[Rd] Comments requested on "changedFiles" function

Duncan Murdoch murdoch.duncan at gmail.com
Thu Sep 5 12:48:47 CEST 2013


On 13-09-04 11:36 PM, Scott Kostyshak wrote:
> On Wed, Sep 4, 2013 at 1:53 PM, Duncan Murdoch <murdoch.duncan at gmail.com> wrote:
>> In a number of places internal to R, we need to know which files have
>> changed (e.g. after building a vignette).  I've just written a general
>> purpose function "changedFiles" that I'll probably commit to R-devel.
>> Comments on the design (or bug reports) would be appreciated.
>>
>> The source for the function and the Rd page for it are inline below.
>
> This looks like a useful function. Thanks for writing it. I have only
> one (picky) comment below.
>
>> ----- changedFiles.R:
>> changedFiles <- function(snapshot, timestamp = tempfile("timestamp"),
>> file.info = NULL,
>>               md5sum = FALSE, full.names = FALSE, ...) {
>>      dosnapshot <- function(args) {
>>          fullnames <- do.call(list.files, c(full.names = TRUE, args))
>>          names <- do.call(list.files, c(full.names = full.names, args))
>>          if (isTRUE(file.info) || (is.character(file.info) &&
>> length(file.info))) {
>>              info <- file.info(fullnames)

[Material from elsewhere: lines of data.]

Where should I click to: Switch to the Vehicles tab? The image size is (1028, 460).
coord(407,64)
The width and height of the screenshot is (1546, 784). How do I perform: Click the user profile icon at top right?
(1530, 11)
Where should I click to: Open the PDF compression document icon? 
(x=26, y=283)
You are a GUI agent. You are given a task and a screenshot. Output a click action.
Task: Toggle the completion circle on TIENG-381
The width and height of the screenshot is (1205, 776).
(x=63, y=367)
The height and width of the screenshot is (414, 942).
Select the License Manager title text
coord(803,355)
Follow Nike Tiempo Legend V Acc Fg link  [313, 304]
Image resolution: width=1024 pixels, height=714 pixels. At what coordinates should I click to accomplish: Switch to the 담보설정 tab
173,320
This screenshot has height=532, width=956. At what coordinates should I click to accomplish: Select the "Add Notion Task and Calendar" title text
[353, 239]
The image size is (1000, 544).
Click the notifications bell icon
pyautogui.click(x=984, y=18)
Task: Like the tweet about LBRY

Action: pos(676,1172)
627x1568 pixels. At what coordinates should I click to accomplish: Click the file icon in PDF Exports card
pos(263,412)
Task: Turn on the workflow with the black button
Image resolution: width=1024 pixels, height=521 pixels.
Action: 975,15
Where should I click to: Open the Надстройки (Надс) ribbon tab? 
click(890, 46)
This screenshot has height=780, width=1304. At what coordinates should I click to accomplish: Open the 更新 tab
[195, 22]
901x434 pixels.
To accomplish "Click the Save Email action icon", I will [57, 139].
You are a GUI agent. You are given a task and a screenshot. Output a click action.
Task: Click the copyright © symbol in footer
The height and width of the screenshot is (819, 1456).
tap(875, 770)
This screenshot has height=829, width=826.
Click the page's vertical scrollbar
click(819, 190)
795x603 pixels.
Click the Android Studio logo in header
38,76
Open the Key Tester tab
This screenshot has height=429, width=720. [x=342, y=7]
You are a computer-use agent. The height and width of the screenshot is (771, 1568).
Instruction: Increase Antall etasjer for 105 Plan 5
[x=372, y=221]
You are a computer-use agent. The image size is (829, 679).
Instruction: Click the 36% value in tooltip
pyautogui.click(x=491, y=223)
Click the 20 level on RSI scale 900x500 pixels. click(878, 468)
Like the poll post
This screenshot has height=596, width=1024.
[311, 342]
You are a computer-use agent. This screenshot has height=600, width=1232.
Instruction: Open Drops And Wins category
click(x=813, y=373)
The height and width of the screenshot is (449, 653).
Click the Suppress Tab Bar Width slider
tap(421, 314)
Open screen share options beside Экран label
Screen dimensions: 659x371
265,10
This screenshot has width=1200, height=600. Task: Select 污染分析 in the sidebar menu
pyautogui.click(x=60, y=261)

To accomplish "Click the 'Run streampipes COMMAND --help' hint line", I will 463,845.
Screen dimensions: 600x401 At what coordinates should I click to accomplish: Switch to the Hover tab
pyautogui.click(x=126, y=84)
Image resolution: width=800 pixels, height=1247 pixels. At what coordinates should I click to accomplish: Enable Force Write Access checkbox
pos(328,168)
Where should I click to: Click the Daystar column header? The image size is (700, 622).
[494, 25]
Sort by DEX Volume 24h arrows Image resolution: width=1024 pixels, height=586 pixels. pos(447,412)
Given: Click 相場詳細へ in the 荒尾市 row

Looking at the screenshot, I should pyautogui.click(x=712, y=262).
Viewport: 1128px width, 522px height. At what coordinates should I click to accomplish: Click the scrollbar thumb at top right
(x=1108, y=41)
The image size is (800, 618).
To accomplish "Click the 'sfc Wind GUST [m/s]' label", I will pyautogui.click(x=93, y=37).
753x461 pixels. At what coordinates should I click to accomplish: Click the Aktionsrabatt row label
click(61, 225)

>>          rownames(info) <- names
>>              if (isTRUE(file.info))
>>                  file.info <- c("size", "isdir", "mode", "mtime")
>>          } else
>>              info <- data.frame(row.names=names)
>>      if (md5sum)
>>          info <- data.frame(info, md5sum = tools::md5sum(fullnames))
>>      list(info = info, timestamp = timestamp, file.info = file.info,
>>           md5sum = md5sum, full.names = full.names, args = args)
>>      }
>>      if (missing(snapshot) || !inherits(snapshot, "changedFilesSnapshot")) {
>>          if (length(timestamp) == 1)
>>              file.create(timestamp)
>>          if (missing(snapshot)) snapshot <- "."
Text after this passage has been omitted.